→ **Task brief**: Restate all of the data exactly.

→ **Provided material**:
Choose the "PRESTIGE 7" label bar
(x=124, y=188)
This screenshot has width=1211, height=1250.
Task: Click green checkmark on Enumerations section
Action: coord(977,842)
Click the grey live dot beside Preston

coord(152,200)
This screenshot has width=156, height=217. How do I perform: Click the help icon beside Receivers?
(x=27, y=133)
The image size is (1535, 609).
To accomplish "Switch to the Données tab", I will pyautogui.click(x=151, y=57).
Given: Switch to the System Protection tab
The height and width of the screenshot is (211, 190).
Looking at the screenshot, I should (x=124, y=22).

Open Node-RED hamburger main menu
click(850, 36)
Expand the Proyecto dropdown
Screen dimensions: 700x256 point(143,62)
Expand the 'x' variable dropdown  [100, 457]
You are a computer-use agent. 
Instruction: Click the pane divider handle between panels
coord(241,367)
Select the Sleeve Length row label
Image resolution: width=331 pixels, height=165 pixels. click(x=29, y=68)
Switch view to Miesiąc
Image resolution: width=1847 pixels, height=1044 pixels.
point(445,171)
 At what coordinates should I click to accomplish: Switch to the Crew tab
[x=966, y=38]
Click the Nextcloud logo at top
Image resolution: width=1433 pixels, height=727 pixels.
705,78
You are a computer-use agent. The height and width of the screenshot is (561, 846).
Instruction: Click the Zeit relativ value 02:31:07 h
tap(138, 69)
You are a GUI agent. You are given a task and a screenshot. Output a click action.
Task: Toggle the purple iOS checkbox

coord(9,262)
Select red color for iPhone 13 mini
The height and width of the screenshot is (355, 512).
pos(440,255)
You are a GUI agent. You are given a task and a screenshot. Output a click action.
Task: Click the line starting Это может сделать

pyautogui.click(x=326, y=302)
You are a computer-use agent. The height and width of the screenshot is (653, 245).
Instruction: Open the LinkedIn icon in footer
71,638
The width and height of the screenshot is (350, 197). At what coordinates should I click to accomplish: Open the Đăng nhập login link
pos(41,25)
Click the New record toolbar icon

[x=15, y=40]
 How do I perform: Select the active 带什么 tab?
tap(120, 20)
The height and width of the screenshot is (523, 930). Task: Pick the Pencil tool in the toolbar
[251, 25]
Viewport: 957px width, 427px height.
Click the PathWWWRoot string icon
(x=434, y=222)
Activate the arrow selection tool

→ **Task solution**:
Choose the "PRESTIGE 7" label bar
(x=124, y=188)
This screenshot has width=1211, height=1250.
Task: Click green checkmark on Enumerations section
Action: coord(977,842)
Click the grey live dot beside Preston

coord(152,200)
This screenshot has width=156, height=217. How do I perform: Click the help icon beside Receivers?
(x=27, y=133)
The image size is (1535, 609).
To accomplish "Switch to the Données tab", I will pyautogui.click(x=151, y=57).
Given: Switch to the System Protection tab
The height and width of the screenshot is (211, 190).
Looking at the screenshot, I should (x=124, y=22).

Open Node-RED hamburger main menu
click(850, 36)
Expand the Proyecto dropdown
Screen dimensions: 700x256 point(143,62)
Expand the 'x' variable dropdown  [100, 457]
You are a computer-use agent. 
Instruction: Click the pane divider handle between panels
coord(241,367)
Select the Sleeve Length row label
Image resolution: width=331 pixels, height=165 pixels. click(x=29, y=68)
Switch view to Miesiąc
Image resolution: width=1847 pixels, height=1044 pixels.
point(445,171)
 At what coordinates should I click to accomplish: Switch to the Crew tab
[x=966, y=38]
Click the Nextcloud logo at top
Image resolution: width=1433 pixels, height=727 pixels.
705,78
You are a computer-use agent. The height and width of the screenshot is (561, 846).
Instruction: Click the Zeit relativ value 02:31:07 h
tap(138, 69)
You are a GUI agent. You are given a task and a screenshot. Output a click action.
Task: Toggle the purple iOS checkbox

coord(9,262)
Select red color for iPhone 13 mini
The height and width of the screenshot is (355, 512).
pos(440,255)
You are a GUI agent. You are given a task and a screenshot. Output a click action.
Task: Click the line starting Это может сделать

pyautogui.click(x=326, y=302)
You are a computer-use agent. The height and width of the screenshot is (653, 245).
Instruction: Open the LinkedIn icon in footer
71,638
The width and height of the screenshot is (350, 197). At what coordinates should I click to accomplish: Open the Đăng nhập login link
pos(41,25)
Click the New record toolbar icon

[x=15, y=40]
 How do I perform: Select the active 带什么 tab?
tap(120, 20)
The height and width of the screenshot is (523, 930). Task: Pick the Pencil tool in the toolbar
[251, 25]
Viewport: 957px width, 427px height.
Click the PathWWWRoot string icon
(x=434, y=222)
Activate the arrow selection tool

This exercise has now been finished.